L’EUFORIA (IRRAZIONALE) SU ATENE E MADRID


Una banca normale che fa utili adeguati dovrebbe quotare almeno il suo intero capitale netto. Cioè almeno il denaro che i soci nel tempo hanno versato nelle casse della banca. Ma parlare di banche normali dopo la più grave crisi finanziaria del dopoguerra è difficile. La redditività sul capitale dell’intero sistema si è quasi azzerata dal 2009 in poi e in alcuni casi, leggi Mps o il Banco Popolare in particolare, è tuttora negativa.

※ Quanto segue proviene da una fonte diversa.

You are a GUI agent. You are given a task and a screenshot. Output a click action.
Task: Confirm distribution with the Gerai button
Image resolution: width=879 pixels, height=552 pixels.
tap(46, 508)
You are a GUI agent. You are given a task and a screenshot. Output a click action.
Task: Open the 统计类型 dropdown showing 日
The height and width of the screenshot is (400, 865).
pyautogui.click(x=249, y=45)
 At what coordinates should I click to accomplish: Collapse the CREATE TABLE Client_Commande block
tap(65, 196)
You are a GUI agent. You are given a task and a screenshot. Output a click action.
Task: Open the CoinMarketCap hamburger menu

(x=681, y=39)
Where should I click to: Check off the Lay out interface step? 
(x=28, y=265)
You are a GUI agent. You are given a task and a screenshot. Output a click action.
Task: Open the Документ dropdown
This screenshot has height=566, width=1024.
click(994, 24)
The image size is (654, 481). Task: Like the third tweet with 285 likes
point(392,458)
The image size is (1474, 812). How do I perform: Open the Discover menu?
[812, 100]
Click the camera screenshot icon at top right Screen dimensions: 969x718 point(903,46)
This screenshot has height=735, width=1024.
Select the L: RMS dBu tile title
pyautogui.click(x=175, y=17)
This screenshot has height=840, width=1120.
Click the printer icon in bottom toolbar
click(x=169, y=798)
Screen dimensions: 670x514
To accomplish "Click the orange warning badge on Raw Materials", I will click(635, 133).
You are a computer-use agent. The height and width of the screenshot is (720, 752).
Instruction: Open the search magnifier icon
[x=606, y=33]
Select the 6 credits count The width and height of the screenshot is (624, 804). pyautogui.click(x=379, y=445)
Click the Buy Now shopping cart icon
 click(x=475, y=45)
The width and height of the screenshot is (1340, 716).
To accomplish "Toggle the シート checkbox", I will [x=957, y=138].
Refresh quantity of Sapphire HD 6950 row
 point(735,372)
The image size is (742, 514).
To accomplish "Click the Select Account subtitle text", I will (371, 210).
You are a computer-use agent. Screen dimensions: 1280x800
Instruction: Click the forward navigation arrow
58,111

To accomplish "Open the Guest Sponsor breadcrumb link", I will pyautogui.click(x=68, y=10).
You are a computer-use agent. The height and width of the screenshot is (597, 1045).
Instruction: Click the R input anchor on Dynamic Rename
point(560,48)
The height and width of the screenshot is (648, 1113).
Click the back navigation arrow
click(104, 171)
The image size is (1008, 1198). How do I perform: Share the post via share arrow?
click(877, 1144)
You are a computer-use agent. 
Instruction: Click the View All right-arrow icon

E allora non c’è da stupirsi che le nostre banche, nonostante il poderoso rimbalzo sul listino in atto dall’estate scorsa, quotino ancora oggi meno del loro patrimonio netto. Nel caso di Intesa, il più rappresentativo istituto domestico, abbiamo secondo i dati Reuters un valore di 0,7 volte il capitale netto a fronte di un Roe poco sopra il 2%. E che dire del Banco Popolare che quota ancora meno (0,4) dato che chiude con l’ennesimo anno di perdite? I flussi di capitale anche stranieri sono tornati sulle banche italiane, ma pesano ancora le incognite sulla metabolizzazione nei conti del gigantesco cumulo di sofferenze da svalutare. Ma il mercato sembra strabico. Le banche greche e spagnole non sono certo guarite dai postumi della crisi. Molte di loro chiudono tuttora in perdita. Però in Borsa valgono molto. Bankia addirittura quota 1,4 volte il capitale; National Bank of Greece 1,5 volte. Siamo in un’evidente sopravvalutazione cui fa da contraltare la relativa sottovalutazione delle italiane. Forse sono gli aiuti pubblici (Grecia) e la bad bank (Spagna) ad aver euforizzato gli investitori. Cosa che non è avvenuta in Italia.